RADAR TULUNGAGUNG – Pecinta musik rock, punk, dan metal di Tulungagung mendapat suguhan spesial. Sebanyak 21 band lokal maupun nasional dipastikan tampil dalam festival Tulungagung Distorsi 2026 yang digelar di GOR Lembu Peteng, Sabtu (27/6).
Sejumlah nama yang sudah tak asing di kalangan penikmat musik cadas, seperti Power Metal, Marjinal, hingga Red Spider, masuk dalam daftar penampil. Kehadiran mereka diharapkan menjadi magnet bagi ribuan penonton yang akan memadati arena konser.
Penggagas Tulungagung Distorsi, Andi Mahifal, mengatakan festival tersebut lahir dari keresahan para pecinta musik rock dan metal yang selama ini belum memiliki wadah untuk berekspresi di Tulungagung. Dari obrolan ringan antarkomunitas, ide itu kemudian berkembang menjadi sebuah festival yang ingin digelar secara berkelanjutan.
"Selama ini belum ada event yang benar-benar fokus mewadahi musik rock dan metal di Tulungagung. Kami ingin menghadirkan ruang agar genre ini kembali bergairah," ujarnya, Jumat (26/6).
Menurut Andi, Tulungagung Distorsi tidak hanya digelar sekali.

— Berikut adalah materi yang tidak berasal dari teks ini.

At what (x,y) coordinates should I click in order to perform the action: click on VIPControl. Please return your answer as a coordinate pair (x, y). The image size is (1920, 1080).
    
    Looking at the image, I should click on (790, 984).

Festival itu diproyeksikan menjadi agenda tahunan dengan melibatkan berbagai komunitas musik, sehingga mampu memperkuat ekosistem rock dan metal di daerah.
"Harapannya Tulungagung bisa menjadi salah satu barometer perkembangan musik rock dan metal di Jawa Timur," katanya.
Total terdapat 21 band yang akan mengisi panggung Tulungagung Distorsi. Selain band-band lokal, penonton juga akan disuguhi penampilan Marjinal, Red Spider, dan Power Metal yang menjadi deretan penampil utama.
Sementara itu, gitaris Power Metal, Ipung, memastikan grupnya memberikan penampilan terbaik di hadapan penonton Tulungagung. Band legendaris tersebut telah membawakan sekitar 10 lagu andalan sepanjang konser.
"Vokalis yang tampil Arul dan Bais. Keduanya juga berkolaborasi membawakan lagu-lagu Power Metal," ungkap Ipung.
Ia berharap Tulungagung Distorsi mampu menjadi titik awal bangkitnya kembali musik rock dan metal di daerah. Menurutnya, kegiatan seperti ini penting untuk menjaga semangat para musisi sekaligus mempererat persaudaraan antarkomunitas.
"Semoga kami bisa mendukung suksesnya Tulungagung Distorsi. Mari bersatu lewat musik rock, terus berkarya, jangan pernah berhenti belajar, dan terbuka terhadap kritik untuk menjadi lebih baik," pungkasnya.